Dimanche 15 mars 2009 à 18 h 13 min Vincent à répondu:
C’est surtout ça qui est triste. Parce que si l’intérêt n’était que scientifique pour une meilleure compréhension du corps humain, pourquoi aurait-t-on besoin de mettre des vrais corps ? Là justement, les personnes attirées par le côté scientifique vont y trouver un intérêt évident, mais que dire du public qui aura été attiré par la polémique qui gravite autours de l’exposition ? Pourquoi pas une exposition de cadavres d’ici quelques temps, conservés dans du formol ? Je suis entièrement d’accord pour dire que c’est le rapport à la mort qui donne toute la valeur de la vie. D’ailleurs n’est pas lorsque l’on est confronté à la mort que l’on se pose immanquablement les questions les plus essentielles ? Alors bien sûr, ce sont des corps, bien sûr ils sont immobiles, innanimés et sans vie mais il n’en reste pas moins qu’il sont une confrontation avec l’image de la mort. Parce qu’un corps que l’on sait avoir été vivant n’est pas un simple objet à mon sens. Il a été Homme. Une chaise, un tableau ou un bloc de résine n’a pas été vivant, encore moins Homme. L’Homme veut-il se rassurer, contemplant la mort symboliquement emprisonnée dans un objet ? Si l’on fait sauter une à une toutes les limites de pudeur et de réserve, comment trouver notre mesure et nos repères ?

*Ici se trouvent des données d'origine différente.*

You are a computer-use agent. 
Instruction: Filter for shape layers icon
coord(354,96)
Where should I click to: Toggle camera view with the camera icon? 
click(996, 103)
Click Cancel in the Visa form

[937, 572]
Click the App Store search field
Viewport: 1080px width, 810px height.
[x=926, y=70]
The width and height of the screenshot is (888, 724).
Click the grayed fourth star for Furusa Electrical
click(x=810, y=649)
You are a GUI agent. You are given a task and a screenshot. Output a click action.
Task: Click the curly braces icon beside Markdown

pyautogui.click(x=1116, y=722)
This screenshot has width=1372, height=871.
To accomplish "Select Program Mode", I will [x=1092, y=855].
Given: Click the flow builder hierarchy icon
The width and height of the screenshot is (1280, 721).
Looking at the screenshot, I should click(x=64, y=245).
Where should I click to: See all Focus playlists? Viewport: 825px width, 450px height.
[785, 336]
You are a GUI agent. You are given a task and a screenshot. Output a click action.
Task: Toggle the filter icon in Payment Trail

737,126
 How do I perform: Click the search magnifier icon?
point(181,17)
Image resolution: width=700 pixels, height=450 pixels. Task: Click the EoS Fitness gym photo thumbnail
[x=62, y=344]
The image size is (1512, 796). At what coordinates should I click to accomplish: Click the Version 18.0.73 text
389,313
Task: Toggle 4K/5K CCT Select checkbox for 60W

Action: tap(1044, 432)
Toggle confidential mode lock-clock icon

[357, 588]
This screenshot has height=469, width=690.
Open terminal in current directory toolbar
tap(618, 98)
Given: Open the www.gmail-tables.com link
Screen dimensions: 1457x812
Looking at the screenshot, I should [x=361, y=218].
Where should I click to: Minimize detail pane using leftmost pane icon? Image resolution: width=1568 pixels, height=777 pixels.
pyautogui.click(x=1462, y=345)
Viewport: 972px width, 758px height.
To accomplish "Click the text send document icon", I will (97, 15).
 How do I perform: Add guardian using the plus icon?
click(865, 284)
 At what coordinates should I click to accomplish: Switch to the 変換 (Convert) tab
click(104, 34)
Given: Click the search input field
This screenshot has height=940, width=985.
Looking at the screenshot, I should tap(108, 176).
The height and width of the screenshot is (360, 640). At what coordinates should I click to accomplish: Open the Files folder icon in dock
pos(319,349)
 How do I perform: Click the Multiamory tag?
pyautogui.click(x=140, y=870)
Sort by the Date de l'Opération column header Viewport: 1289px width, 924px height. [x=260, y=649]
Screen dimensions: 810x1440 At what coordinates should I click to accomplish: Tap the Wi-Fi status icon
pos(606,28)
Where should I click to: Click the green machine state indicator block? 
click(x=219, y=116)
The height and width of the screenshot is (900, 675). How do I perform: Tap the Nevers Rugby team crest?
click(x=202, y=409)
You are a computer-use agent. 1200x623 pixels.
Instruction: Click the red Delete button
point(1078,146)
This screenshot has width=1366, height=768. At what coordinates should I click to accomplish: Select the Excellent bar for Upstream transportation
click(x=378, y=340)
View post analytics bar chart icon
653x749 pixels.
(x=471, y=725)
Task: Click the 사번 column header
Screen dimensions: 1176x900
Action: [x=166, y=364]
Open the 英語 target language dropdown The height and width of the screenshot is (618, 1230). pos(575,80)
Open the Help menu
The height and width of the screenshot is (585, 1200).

Au passage, je souligne également le prix exhorbitant de l’exposition : 15.5 €. (pourquoi une exposition "culturelle et scientifique" serait-elle aussi élitiste ?)
Qui me conforte dans l’idée que le profit s’appuyant sur la polémique et le voyeurisme morbide est plus au travail derrière tout ça qu’une volontée de portée culturelle, scientifique et existentielle.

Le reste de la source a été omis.